Seine Ich-Bestätigung entsteht nicht durch die Anerkennung durch einen anderen oder vom Anderen. Wenn eine unverständliche Sprache auf die Vorbühne tritt, ist eine solche Option vom Anfang an gescheitert. Wie ist also seine Existenz zu legitimieren? Der Prozess ist der Weg zur absoluten Bejahung seiner zerteilten Leiblichkeit, die durch seine mentale Selbstaufhebung zustande kommt. Der Krüppel taucht immer tiefer in sein verhunztes, übrig gebliebenes Ich. Auf der Suche nach dem Ur-Schmerz, nach dem Ur-Schrei, letztendlich nach dem Ur-Ich verklärt er sich in einem Punkt, von dem aus alles angeschaut, aber nichts erkannt und verstanden werden kann. Durch diese Reise ins Unendliche, d.h. ins Unverständliche, ins Ich auf dem Rollstuhl wird sein narzisstisches, autistisches, solipsistisches Wesen gerechtfertigt werden. Es geht um eine zeitliche Reise nach hinten, vor der Lacanschen Spiegelstufe. Die Insel des Krüppels ist eine Insel ohne Spiegel. Den Anderen gibt es nicht, auch nicht in der Form eines Spiegelbildes, wodurch eine Ich-Bildung im Sinne der vorgreifenden Identifizierung mit seinem eigenen Bild zustande kommen könnte. Die Welt des Krüppels ist die Welt seiner zerstückelten Glieder und seine Sprache ist eine schon verlernte, privat gewordene Sprache, durch die für ihn keine Art von Transzendenz und Kommunikation möglich ist. Dürfen wir unsere Lektüre des Buches als Transzendenz im Sinne eines Schopenhauerschen Mitleids verstehen? Sind wir unsererseits legitimiert, eine private Sprache zu entziffern, ohne dass dadurch die Rechte des autistischen Krüppels verletzt werden? Oder wäre eine solche Entzifferung ein echtes Stück Mystik?
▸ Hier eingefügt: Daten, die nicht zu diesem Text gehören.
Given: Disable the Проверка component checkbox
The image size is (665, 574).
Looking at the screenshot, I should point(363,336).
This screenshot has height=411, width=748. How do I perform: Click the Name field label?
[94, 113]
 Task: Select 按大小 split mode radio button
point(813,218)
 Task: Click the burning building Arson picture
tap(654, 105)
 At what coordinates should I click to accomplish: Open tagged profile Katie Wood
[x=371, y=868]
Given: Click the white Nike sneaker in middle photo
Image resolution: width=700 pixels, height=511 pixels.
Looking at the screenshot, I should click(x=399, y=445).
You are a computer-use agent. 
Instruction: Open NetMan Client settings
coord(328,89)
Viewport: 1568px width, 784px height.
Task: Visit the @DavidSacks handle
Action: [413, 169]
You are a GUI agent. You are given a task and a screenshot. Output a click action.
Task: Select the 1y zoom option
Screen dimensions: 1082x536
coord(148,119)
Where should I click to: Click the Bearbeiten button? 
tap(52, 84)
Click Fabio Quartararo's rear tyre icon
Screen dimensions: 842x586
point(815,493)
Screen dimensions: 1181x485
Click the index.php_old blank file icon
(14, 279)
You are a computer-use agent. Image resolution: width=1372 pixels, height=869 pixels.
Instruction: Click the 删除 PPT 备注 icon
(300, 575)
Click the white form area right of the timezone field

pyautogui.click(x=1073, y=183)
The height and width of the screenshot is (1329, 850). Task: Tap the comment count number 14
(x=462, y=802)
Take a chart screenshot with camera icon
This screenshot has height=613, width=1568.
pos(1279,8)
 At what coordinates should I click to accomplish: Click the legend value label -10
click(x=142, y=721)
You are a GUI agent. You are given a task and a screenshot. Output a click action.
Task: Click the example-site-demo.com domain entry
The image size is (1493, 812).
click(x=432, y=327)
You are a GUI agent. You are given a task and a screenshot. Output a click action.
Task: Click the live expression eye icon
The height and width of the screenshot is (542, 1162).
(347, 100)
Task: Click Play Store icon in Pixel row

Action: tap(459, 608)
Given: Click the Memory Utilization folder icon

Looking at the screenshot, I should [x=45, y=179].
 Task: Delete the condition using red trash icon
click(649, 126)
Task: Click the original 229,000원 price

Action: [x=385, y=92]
Ich würde eindeutig mit Ja antworten. Auch die Anspielung auf eine bacchantischen Gemeinde im Kapitel XIII. eröffnet keine Perspektive für irgendeine echte Kommunikation des Krüppels frei. Er ist entpersonifiziert, im Sinne einer schizoiden Erscheinung, worden. Die Fragmentierung seines eigenen Leibes entspricht der Fragmentierung seines Ich, und falls der Lacansche Spiegel existieren würde, würde es um einen zerbrochenen gehen, dessen Bruchstücke wiederum die Teile des Leibes widerspiegeln würden. Eine symbolische Ordnung gibt es für den Krüppel nicht. Der Zugang zum Ding, zum reinen Wollen,5 ist frei. Aber was will er eigentlich anderes als sich selbst? Die Phase vor dem Spiegel nach Lacan, entspricht der Phase des Autismus nach Piaget, d.h. des extremen Egozentrismus des Kindes. Das Ding, das der Krüppel angeschaut hat, und von dem er nicht hinaus kann, ist der zerstückelte Leib. (Ist er ein Opfer der Gefährtinnen des Bacchus?) Die Hölle besteht nicht in der Existenz der Anderen. Die Hölle bin Ich! schreit der Krüppel. Die Suche nach einem transzendentalen Autismus ist also unsere Arbeit. Dabei geht es nicht um eine Kommunikation im Rahmen der symbolischen Ordnung, sondern um den freiwilligen Übergang in die Welt des Realen. Willkommen zu meiner Hölle! würde der Krüppel jetzt schreien. Mystik als Weg zum zweiten Tod?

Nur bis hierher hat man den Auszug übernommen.